The dissent argues that complete preemption is purely a removal doctrine and therefore that we improperly invoke it upon the unique procedural posture of this case. Although complete preemption did originate in the removal context, we conclude that it also applies to the unique procedural posture of this case. Complete preemption creates an exception to the well-pleaded complaint rule: "On occasion, the Court has concluded that the pre-emptive force of a statute is so `extraordinary' that it `converts an ordinary state common law complaint into one stating a federal claim for purposes of the well-pleaded complaint rule.'" Caterpillar, 482 U.S. at 393, 107 S.Ct. 2425 (quoting Metropolitan Life Ins. Co. v. Taylor, 481 U.S. 58, 65, 107 S.Ct. 1542, 95 L.Ed.2d 55 (1987)). The doctrine, therefore, does not flow from the procedural act of removal, but from the dominance of federal law over the preempted state law. Thus, it is not a logical leap to apply this principle to the instant case. To hold otherwise would have the perverse result of returning to state court otherwise completely preempted federal claims because of the unanticipated nature of a defendant's counterclaims.
Moreover, the question of whether complete preemption is a "removal doctrine," see Dissenting Op. at 608, is irrelevant. The point is simply whether Discover Bank's arbitration petition presents a federal question. See 9 U.S.C. § 4 (2000) (district court may order arbitration if the court would otherwise "have jurisdiction under Title 28, in a civil action . . . of the subject matter of a suit arising out of the controversy between the parties."). We held as much in Vaden I, stating "the plain text of § 4 requires us to ask whether any basis for subject matter jurisdiction would exist for the case in the absence of the arbitration agreement," Discover Bank v. Vaden (Vaden I), 396 F.3d 366, 373 (4th Cir.2005), and holding "the presence of a federal question in the underlying dispute is sufficient to support subject-matter jurisdiction," id. at 367. The Vaden I panel was unanimous on this point, and other courts have also refused to unduly restrict federal jurisdiction over Section 4 petitions. See, e.g., Tamiami Partners, Ltd. v. Miccosukee Tribe, 177 F.3d 1212, 1223 n. 11 (11th Cir.1999).

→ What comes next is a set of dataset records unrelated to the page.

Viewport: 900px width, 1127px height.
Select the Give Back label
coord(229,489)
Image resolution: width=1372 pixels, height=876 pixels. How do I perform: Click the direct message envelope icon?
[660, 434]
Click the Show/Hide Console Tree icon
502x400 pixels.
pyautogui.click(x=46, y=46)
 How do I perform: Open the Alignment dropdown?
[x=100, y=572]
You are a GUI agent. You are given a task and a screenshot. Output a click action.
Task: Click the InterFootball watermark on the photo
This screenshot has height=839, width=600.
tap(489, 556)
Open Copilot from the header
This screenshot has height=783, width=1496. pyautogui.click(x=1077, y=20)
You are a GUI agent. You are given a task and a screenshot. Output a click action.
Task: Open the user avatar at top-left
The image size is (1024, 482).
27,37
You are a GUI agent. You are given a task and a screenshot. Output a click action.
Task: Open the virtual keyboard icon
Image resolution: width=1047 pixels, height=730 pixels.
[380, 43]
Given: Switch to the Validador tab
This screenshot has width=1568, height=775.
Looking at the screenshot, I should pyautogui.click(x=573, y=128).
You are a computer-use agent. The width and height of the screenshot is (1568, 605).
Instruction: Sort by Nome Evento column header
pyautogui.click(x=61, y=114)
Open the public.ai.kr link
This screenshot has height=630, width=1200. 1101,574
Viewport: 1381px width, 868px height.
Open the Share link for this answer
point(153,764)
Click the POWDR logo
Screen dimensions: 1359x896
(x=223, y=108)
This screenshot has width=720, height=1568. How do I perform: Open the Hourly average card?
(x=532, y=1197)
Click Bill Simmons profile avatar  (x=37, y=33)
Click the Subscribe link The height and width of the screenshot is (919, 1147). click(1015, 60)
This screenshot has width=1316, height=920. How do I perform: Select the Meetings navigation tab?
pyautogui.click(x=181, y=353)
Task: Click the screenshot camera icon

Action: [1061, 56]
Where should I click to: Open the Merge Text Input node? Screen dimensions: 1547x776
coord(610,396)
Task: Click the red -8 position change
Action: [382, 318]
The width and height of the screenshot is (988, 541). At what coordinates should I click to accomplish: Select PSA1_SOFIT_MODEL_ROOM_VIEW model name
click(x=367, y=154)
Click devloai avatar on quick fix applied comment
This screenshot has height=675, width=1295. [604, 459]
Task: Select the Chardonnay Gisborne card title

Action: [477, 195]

Complete preemption is an exception to the well-pleaded complaint rule. Although generally a case may not "be removed to federal court solely because of a defense or counterclaim arising under federal law," Topeka Hous. Auth. v. Johnson, 404 F.3d 1245, 1247 (10th Cir.2005), complete preemption is an exception to this rule and so federal jurisdiction is proper, even though the preemption is only raised as a defense. See Caterpillar, 482 U.S. at 393, 107 S.Ct. 2425; see also Topeka Hous. Auth., 404 F.3d at 1247 (noting that complete preemption is an exception to the general rule barring removal based on counterclaims) (citing 14B Charles Alan Wright, Arthur R. Miller Edward H. Cooper, Federal Practice Procedure § 3722.1, at 508 (3d ed.1998)).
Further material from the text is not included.